I don't even know how to start my confession. For a long time I thought about whether to write it at all and whether it makes any sense at all. In the end, I decided that I should share it with someone, even complete strangers. Maybe it's easier for me ... a little. I am a 28 year old boy and I have never had a boyfriend, I have never met love, I have never loved, I have never been loved. And it hurts me, it hurts terribly, I hide it from people, but recently it started eating me from the inside, it sucks to eat me, to the point that I get depressed from the thought that if I continue like this I will be alone forever. In general, I have never felt weak in my life, now for the first time I feel, and I feel really weak. I can't control my feelings and emotions.
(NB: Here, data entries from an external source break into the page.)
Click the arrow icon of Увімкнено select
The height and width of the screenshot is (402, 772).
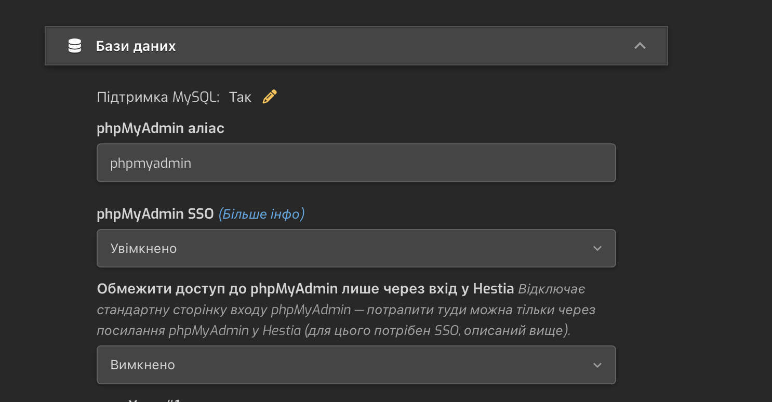pyautogui.click(x=597, y=248)
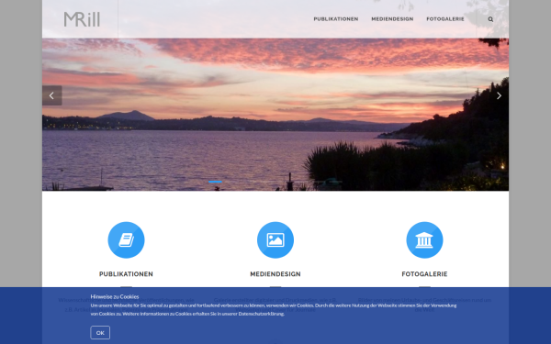Click the blue museum building icon
Screen dimensions: 551x344
pyautogui.click(x=424, y=240)
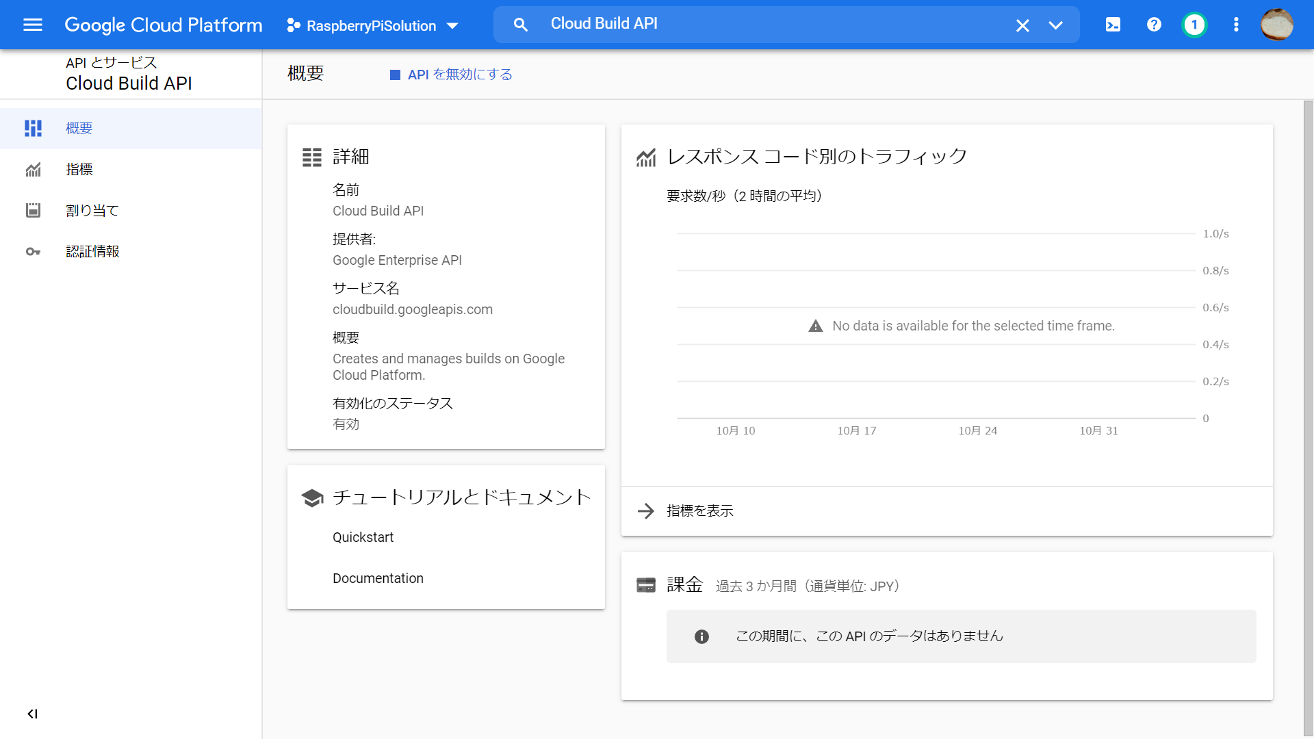Go to 割り当て sidebar item
The width and height of the screenshot is (1314, 739).
pos(92,211)
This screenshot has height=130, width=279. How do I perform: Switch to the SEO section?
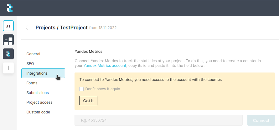[30, 63]
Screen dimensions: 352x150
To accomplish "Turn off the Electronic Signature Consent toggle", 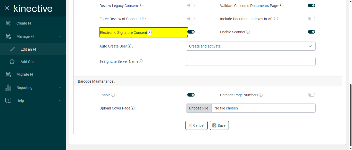I will (x=191, y=32).
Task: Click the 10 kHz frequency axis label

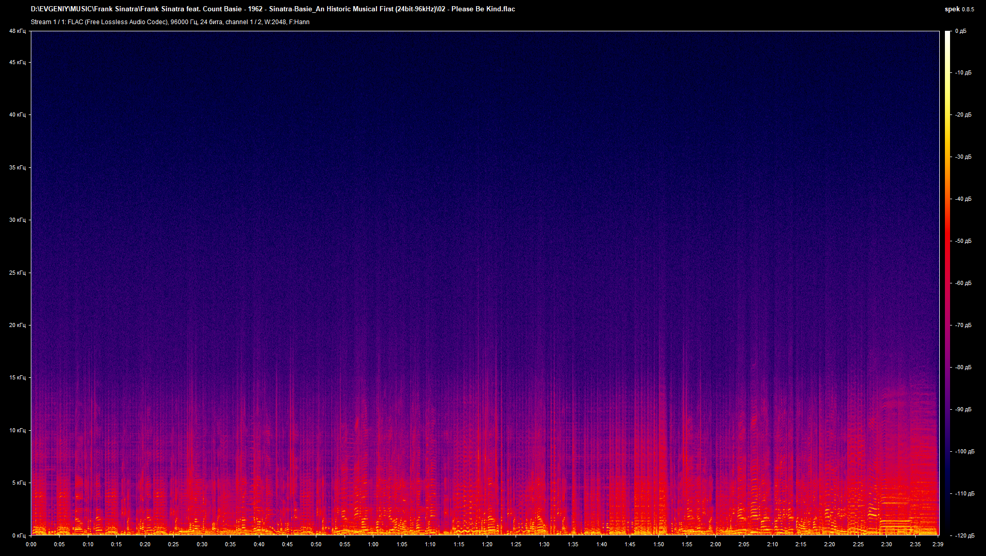Action: pyautogui.click(x=17, y=430)
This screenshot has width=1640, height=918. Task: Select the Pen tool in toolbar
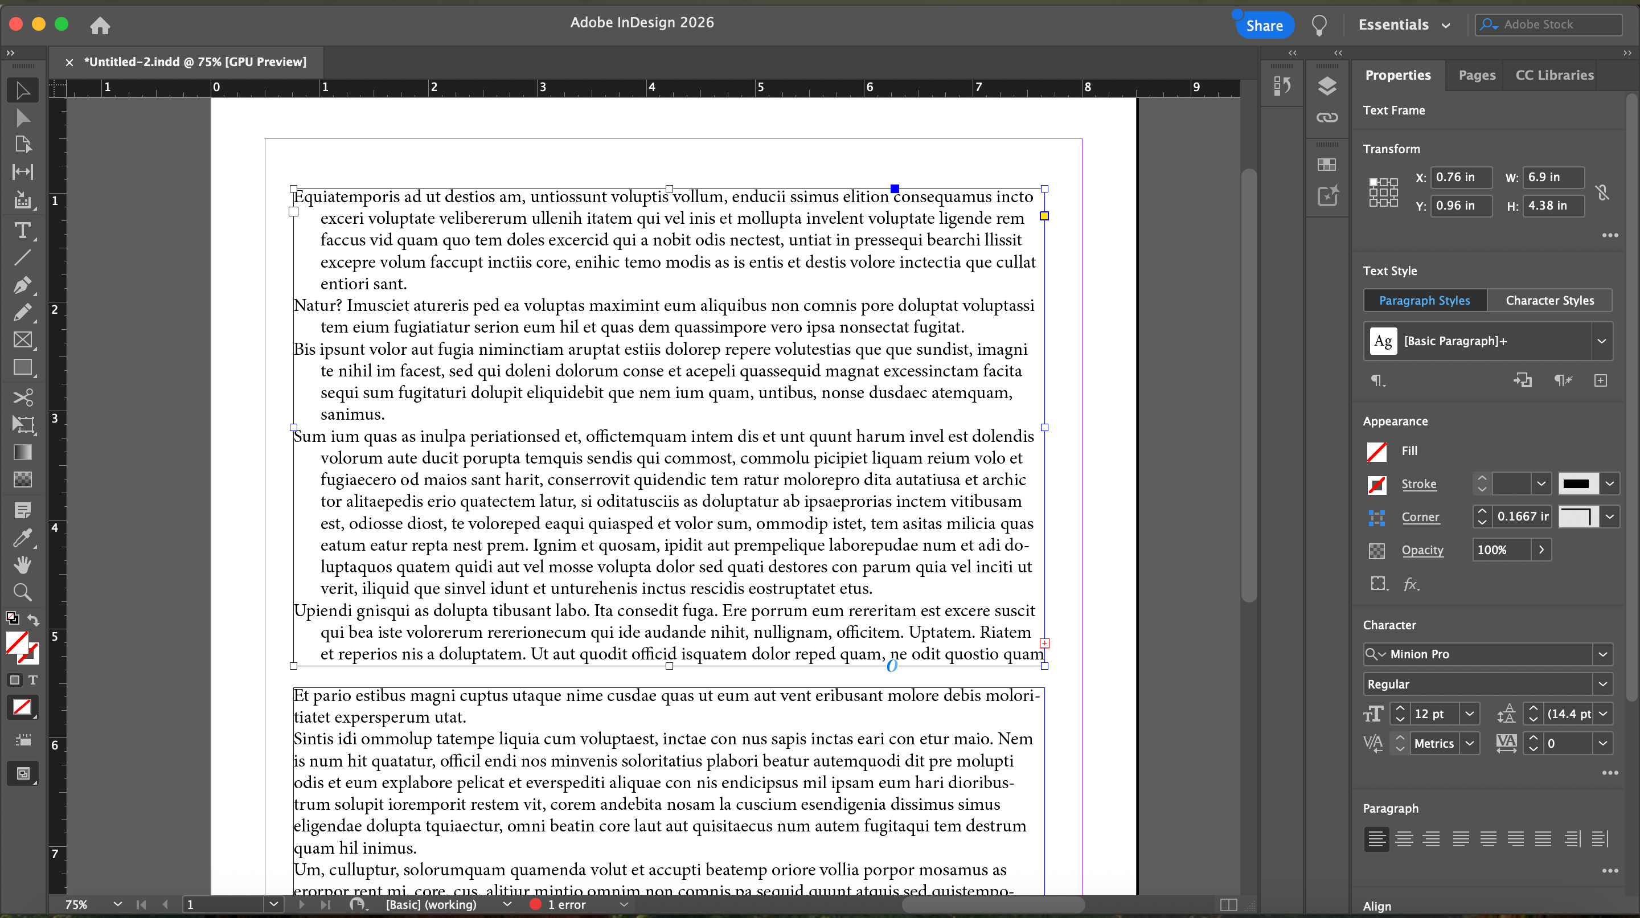tap(22, 285)
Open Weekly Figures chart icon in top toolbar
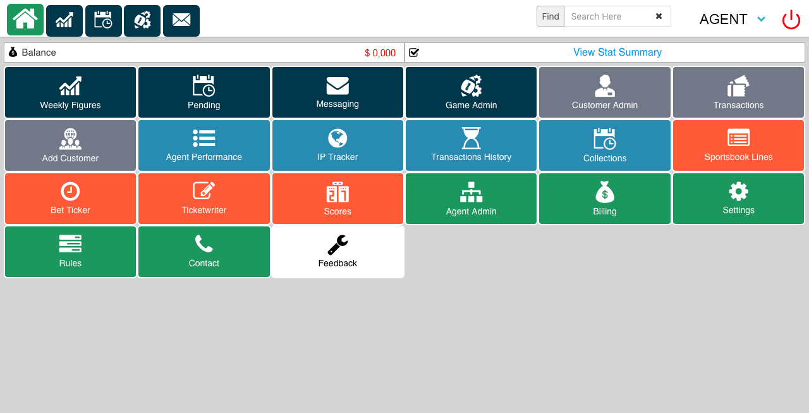The height and width of the screenshot is (413, 809). (x=64, y=21)

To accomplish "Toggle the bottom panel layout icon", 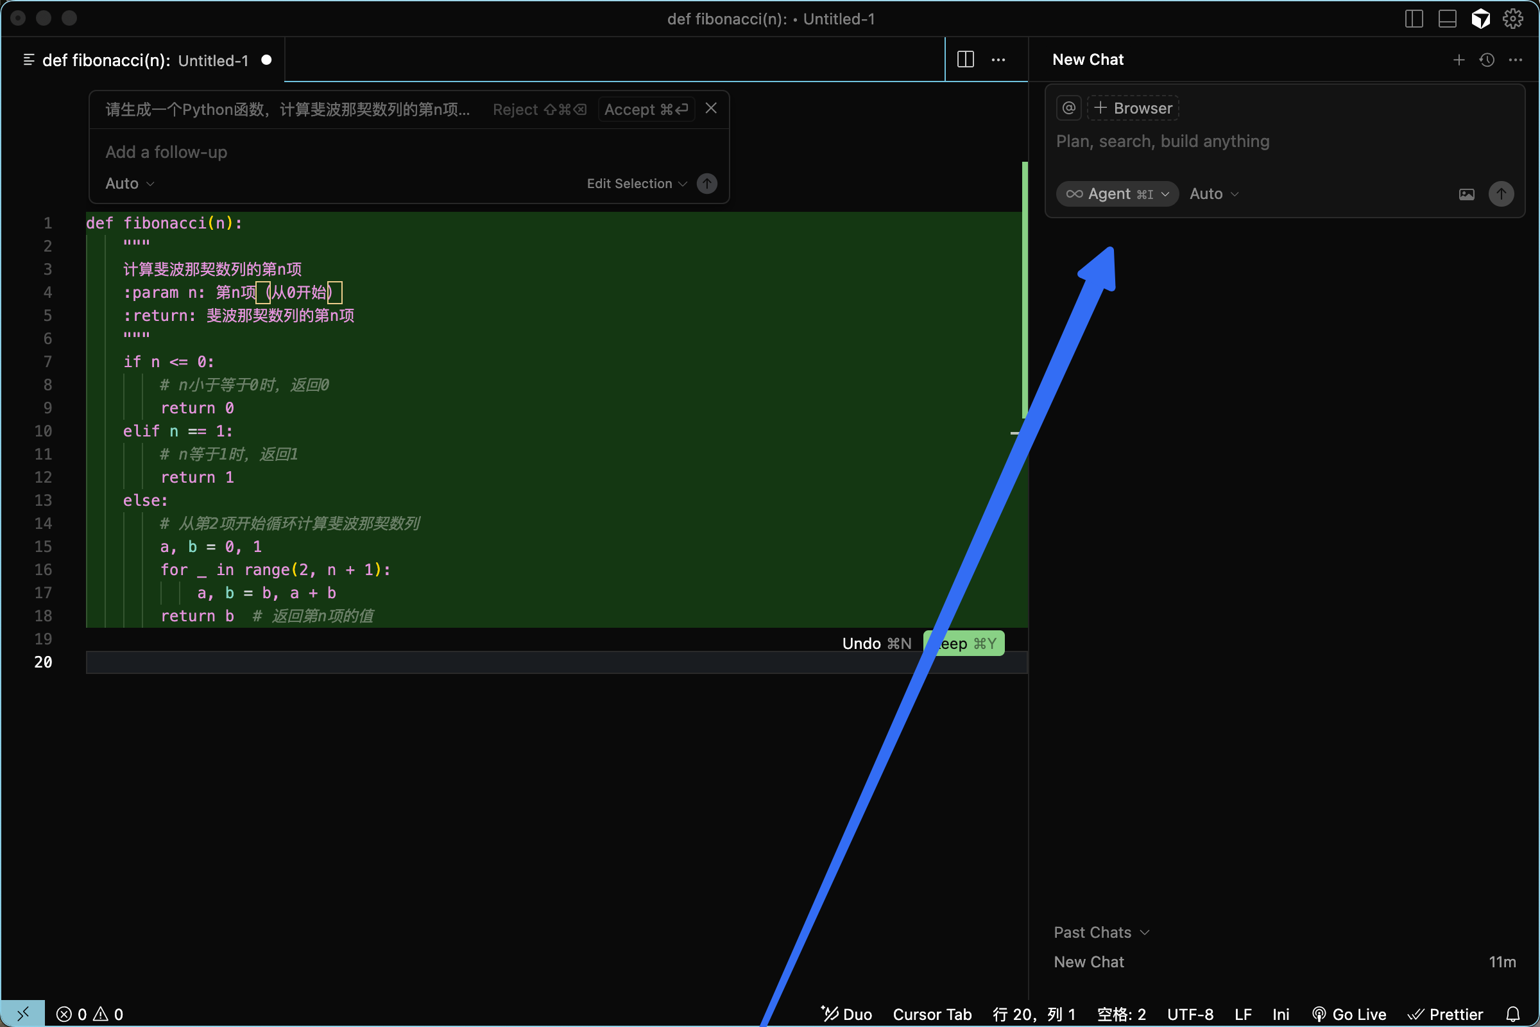I will pyautogui.click(x=1447, y=19).
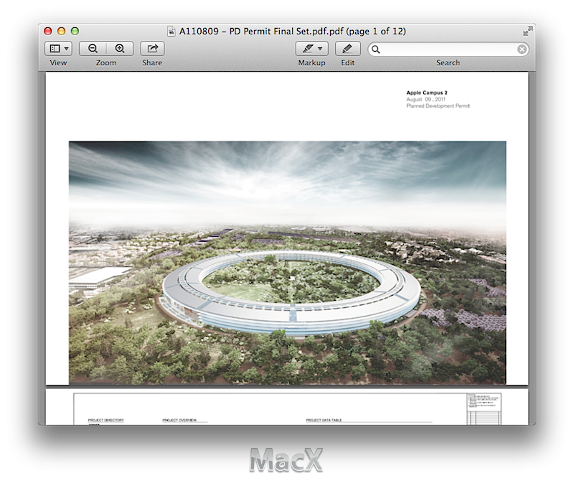Minimize the window using the yellow button

pos(61,32)
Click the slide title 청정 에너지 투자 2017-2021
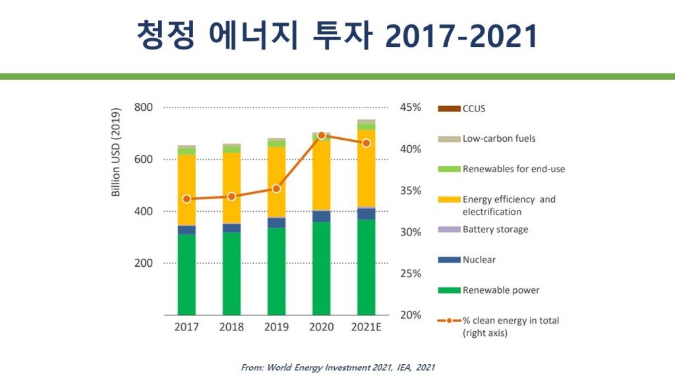Screen dimensions: 675x380 337,36
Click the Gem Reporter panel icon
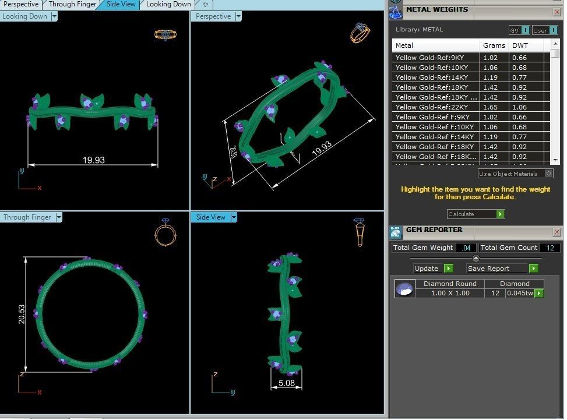The image size is (567, 420). click(x=396, y=232)
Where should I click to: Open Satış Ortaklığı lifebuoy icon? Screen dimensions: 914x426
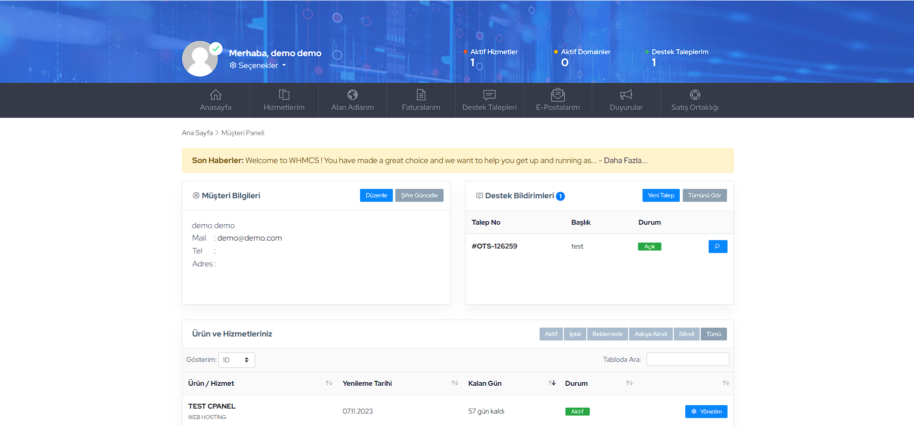point(695,95)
I know where my problem is, I just don't have any approach to women, I've never had, I don't even know what to talk to them, after all, they are not men to talk about cars, football, etc. I am more anxious and shy internally, although outwardly it seems the exact opposite and I have no experience with women. I am horrified at the thought of going out with a girl I like, standing together and having nothing to say and just looking at our phones. I can't imagine anything worse. And how can I find a boyfriend nowadays? With this huge gap in communication between people? Writing to complete strangers on Facebook and stocking them up ... seems super dumb to me and I would never do it. And so day after day, my life goes on, the people around me get married, have children, families, and I ... stand alone and I'm not even close to finding my soul mate. It's like waiting for a girl to write to me, take the first step, and say, "Hey, I like you, be with me." which I know can't happen. I will soon hit 30 and everyone will make fun of me for being an "old bachelor". I think I have to stop here, I'm starting to make even bigger movies ... Thank you all for your attention!
1 plushanimal answered
You have identified the problem well. Either you do something about it, or you sink deeper and deeper. There's no girl to come and tell you, "I like you, let's try something." Not that we women don't do things like that, but we do them with cool, walking men. And not with someone who is still called a boy at the age of 28. It's up to you to overcome stupid worries. And this is not done by seeking empty reassurance, but by action.